▶ PROBLEM DESCRIPTION:
The pictures are to be omitted when the entries are reproduced exactly.

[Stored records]

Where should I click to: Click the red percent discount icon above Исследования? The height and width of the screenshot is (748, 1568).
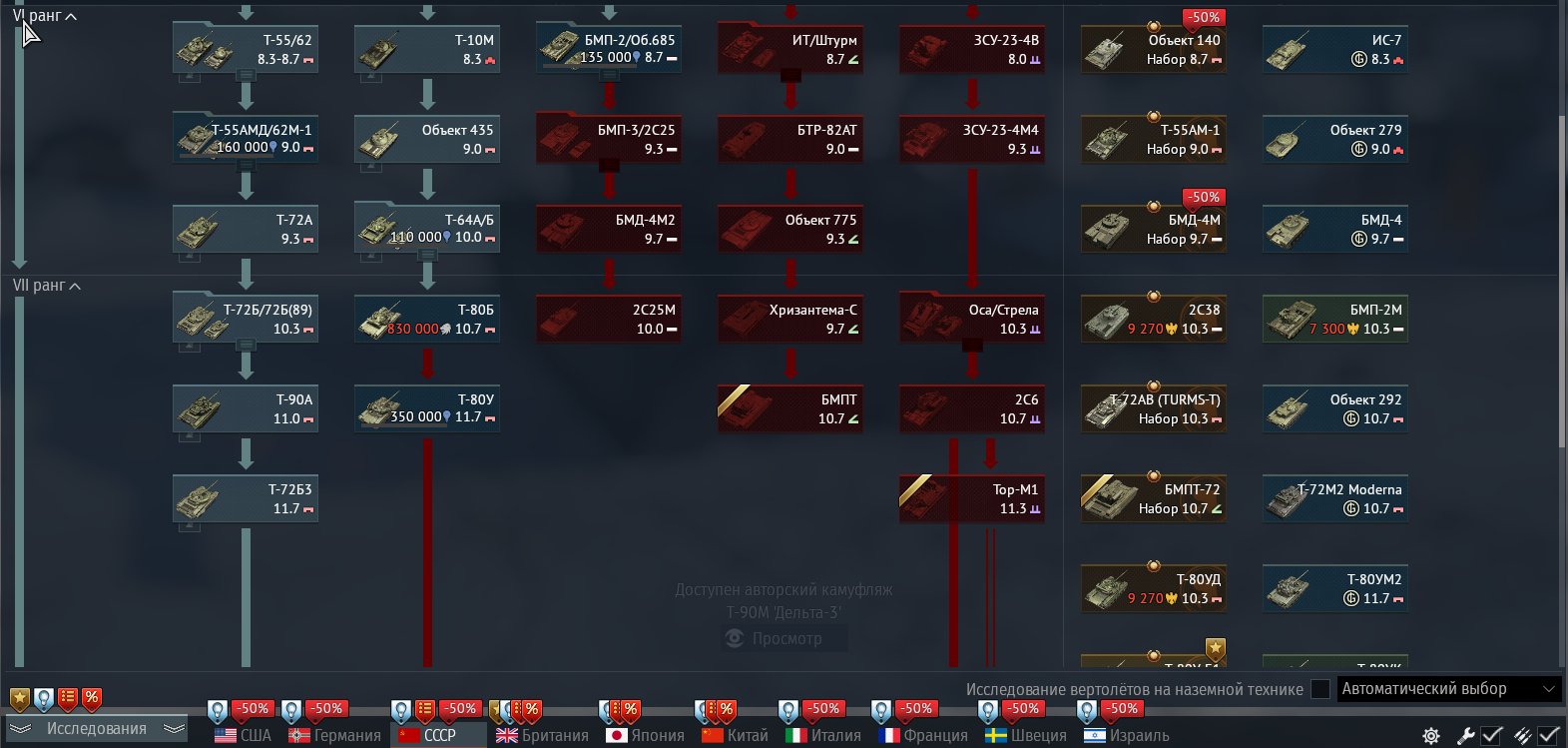(x=92, y=698)
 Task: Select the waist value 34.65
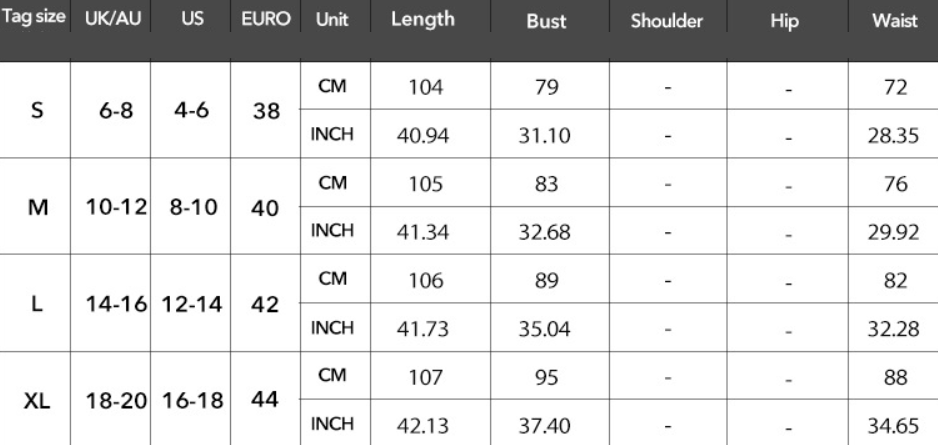(893, 426)
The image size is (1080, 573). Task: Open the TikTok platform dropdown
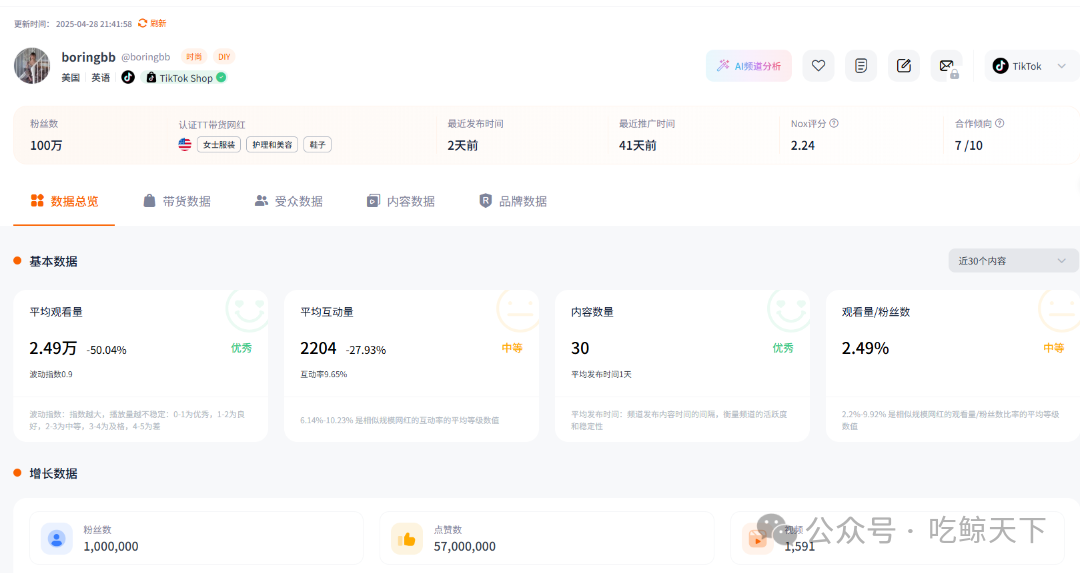pyautogui.click(x=1030, y=66)
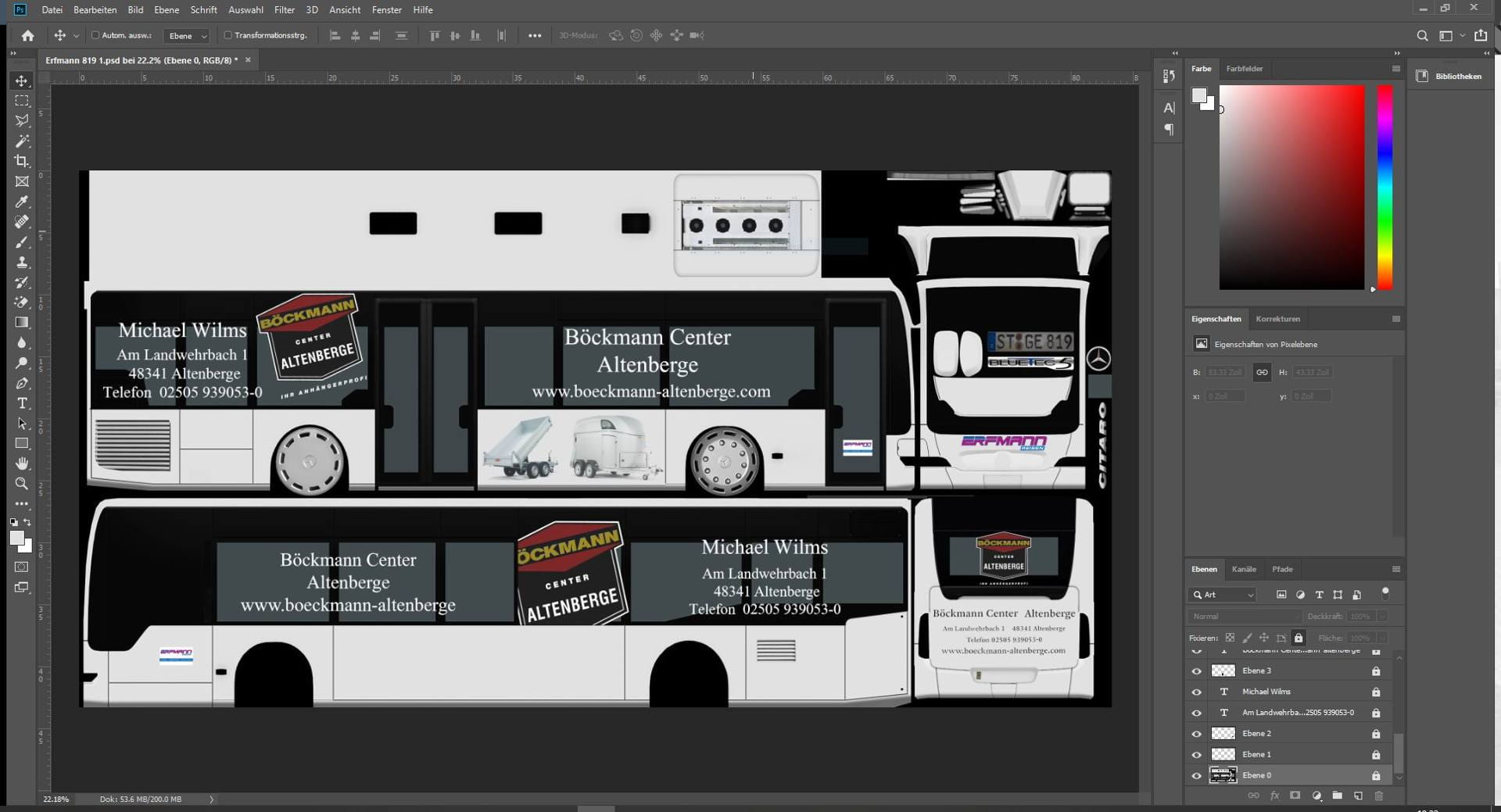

▶ RESPONSE AREA:
Where should I click to: Click the red percent discount icon above Исследования? The height and width of the screenshot is (748, 1568).
(x=92, y=698)
 Task: Select the waist value 34.65
(893, 426)
The image size is (1080, 573). Task: Open the TikTok platform dropdown
pyautogui.click(x=1030, y=66)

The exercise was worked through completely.